INPUT DATA START

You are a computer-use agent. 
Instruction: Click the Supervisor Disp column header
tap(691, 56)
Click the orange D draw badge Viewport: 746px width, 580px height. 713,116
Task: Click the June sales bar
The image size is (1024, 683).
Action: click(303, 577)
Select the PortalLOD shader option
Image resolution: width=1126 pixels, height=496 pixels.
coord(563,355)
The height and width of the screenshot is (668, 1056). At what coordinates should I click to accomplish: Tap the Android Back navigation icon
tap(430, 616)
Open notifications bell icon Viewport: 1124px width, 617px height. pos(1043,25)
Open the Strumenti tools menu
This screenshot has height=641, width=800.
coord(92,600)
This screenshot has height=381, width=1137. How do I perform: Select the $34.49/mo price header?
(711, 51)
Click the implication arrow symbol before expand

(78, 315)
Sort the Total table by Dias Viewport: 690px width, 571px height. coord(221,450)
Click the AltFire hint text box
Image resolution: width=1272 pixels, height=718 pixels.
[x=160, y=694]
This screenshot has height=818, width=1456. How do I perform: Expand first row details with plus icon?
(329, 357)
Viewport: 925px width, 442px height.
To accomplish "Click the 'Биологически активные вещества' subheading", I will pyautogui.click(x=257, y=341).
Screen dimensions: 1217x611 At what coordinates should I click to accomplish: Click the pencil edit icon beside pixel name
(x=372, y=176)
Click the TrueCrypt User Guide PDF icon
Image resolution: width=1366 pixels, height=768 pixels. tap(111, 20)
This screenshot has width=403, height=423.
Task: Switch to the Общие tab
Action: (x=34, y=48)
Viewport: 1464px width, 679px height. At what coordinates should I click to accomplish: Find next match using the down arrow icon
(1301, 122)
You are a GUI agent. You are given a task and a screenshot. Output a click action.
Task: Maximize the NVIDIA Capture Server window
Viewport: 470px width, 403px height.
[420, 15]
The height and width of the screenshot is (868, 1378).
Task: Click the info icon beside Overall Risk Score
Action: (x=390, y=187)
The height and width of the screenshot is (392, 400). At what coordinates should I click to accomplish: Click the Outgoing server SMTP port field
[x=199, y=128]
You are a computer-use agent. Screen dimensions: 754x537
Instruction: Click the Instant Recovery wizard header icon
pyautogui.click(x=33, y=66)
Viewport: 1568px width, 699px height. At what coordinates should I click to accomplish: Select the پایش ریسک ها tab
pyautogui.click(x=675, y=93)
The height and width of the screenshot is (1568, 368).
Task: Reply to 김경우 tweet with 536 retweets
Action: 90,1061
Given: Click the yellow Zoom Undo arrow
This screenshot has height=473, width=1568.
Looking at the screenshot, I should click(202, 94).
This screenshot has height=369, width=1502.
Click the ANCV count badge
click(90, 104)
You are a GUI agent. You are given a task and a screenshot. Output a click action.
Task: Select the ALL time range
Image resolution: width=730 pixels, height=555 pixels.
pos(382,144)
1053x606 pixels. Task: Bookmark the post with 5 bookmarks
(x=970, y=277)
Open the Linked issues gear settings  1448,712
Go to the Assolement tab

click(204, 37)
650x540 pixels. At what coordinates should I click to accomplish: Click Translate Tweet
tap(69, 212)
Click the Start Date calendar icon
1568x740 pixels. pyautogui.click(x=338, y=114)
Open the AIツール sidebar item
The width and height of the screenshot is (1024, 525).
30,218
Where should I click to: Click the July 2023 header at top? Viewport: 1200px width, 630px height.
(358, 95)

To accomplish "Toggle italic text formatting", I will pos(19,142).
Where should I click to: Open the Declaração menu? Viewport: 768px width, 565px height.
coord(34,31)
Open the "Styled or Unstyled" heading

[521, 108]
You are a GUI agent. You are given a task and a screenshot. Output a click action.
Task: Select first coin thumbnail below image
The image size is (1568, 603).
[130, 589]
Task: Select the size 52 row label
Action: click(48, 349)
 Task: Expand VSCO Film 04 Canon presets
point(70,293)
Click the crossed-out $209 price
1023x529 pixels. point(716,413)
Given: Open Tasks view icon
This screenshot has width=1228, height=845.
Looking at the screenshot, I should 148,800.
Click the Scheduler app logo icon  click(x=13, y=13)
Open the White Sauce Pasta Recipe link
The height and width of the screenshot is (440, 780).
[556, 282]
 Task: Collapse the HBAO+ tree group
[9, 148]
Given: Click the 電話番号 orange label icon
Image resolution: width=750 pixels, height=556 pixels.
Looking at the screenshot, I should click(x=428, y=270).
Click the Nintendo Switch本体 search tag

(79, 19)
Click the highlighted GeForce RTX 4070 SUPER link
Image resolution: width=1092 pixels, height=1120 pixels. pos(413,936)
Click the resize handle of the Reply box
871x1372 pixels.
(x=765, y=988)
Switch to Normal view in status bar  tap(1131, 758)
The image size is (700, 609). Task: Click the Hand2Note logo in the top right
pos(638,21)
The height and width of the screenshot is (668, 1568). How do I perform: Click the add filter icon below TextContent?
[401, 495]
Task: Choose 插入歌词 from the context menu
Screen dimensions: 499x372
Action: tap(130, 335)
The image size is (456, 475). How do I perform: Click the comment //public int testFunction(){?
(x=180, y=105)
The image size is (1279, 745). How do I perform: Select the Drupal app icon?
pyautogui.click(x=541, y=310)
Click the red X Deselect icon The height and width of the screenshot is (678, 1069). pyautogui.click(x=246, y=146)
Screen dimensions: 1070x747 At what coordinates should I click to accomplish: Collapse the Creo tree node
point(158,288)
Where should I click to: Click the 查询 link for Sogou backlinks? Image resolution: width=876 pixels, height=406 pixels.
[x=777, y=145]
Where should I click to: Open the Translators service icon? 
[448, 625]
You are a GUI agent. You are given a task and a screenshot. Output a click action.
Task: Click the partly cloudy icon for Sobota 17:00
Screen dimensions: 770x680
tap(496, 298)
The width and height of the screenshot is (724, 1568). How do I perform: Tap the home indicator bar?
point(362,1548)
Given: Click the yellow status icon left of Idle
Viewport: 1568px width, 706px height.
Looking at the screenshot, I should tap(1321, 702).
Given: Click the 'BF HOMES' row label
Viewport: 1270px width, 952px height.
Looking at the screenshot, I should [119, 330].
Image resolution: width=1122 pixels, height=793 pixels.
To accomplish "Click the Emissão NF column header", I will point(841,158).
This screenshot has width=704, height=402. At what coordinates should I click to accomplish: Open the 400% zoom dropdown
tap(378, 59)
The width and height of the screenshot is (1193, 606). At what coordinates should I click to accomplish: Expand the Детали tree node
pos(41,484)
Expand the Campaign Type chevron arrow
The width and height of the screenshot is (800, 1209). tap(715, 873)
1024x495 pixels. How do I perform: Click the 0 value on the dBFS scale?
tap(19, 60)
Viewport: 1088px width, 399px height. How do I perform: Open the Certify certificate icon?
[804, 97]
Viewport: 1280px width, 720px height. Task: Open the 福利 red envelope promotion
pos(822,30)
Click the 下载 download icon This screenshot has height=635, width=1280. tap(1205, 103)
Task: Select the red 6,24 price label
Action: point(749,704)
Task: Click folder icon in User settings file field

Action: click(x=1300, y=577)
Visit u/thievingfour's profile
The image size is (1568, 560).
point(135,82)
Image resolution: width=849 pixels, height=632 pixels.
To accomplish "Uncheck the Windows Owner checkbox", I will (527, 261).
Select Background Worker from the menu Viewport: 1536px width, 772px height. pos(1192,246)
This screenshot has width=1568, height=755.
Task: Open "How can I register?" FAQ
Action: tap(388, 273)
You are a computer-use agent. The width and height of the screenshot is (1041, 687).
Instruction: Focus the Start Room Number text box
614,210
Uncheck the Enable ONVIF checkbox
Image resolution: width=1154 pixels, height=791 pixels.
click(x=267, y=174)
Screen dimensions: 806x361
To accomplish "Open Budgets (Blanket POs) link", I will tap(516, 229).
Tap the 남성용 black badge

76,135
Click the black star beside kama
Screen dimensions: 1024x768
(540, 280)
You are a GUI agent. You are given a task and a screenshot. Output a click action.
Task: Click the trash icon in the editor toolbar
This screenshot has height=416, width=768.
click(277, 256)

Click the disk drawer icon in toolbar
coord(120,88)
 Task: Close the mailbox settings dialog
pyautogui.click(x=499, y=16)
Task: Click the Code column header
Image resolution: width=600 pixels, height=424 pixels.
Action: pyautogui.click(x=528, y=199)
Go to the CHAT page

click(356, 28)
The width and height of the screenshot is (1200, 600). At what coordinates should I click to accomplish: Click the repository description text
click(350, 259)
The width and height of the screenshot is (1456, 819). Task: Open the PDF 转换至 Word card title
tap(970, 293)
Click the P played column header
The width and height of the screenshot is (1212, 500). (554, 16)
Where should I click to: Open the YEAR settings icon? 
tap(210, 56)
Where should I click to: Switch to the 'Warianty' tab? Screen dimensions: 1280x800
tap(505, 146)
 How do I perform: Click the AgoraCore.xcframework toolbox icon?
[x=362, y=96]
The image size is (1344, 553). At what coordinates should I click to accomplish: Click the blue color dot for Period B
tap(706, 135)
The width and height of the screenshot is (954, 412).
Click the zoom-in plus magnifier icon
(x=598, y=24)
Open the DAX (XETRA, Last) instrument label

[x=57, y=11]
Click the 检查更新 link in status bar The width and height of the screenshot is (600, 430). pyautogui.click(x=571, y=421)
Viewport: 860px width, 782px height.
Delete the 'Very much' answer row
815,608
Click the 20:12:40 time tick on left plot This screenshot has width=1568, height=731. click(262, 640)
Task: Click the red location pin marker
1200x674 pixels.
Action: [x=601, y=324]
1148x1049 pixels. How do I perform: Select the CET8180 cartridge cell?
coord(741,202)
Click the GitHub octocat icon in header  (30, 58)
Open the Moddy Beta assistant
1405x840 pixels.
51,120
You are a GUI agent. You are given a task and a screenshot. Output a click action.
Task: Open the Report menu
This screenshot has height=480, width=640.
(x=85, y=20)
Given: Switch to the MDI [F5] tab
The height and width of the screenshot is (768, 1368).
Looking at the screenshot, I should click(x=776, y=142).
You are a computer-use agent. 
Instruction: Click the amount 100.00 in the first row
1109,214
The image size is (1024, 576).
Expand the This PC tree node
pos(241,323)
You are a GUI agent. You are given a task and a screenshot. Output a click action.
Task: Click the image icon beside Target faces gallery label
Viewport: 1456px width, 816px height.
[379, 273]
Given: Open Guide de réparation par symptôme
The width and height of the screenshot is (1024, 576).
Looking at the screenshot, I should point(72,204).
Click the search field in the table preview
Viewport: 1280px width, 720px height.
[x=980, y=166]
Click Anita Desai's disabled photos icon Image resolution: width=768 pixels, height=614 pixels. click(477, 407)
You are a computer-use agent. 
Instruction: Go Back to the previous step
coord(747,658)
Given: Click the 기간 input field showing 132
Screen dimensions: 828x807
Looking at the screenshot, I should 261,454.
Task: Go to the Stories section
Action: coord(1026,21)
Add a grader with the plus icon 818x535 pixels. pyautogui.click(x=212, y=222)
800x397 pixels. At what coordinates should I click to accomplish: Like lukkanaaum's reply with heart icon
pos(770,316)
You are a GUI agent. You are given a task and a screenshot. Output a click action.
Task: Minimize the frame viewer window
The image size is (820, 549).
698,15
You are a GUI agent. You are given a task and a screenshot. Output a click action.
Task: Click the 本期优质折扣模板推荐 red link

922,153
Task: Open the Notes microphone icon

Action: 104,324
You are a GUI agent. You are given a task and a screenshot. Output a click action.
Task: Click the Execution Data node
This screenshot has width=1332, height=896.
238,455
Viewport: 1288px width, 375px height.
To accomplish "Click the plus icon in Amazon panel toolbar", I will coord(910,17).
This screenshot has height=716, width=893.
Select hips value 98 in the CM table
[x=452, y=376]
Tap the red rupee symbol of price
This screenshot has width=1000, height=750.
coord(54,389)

INPUT DATA END

TASK GOAL: Whenever a line above includes "Uncheck", copy it in full.

SOLUTION TO THE PROBLEM:
To accomplish "Uncheck the Windows Owner checkbox", I will (527, 261).
Uncheck the Enable ONVIF checkbox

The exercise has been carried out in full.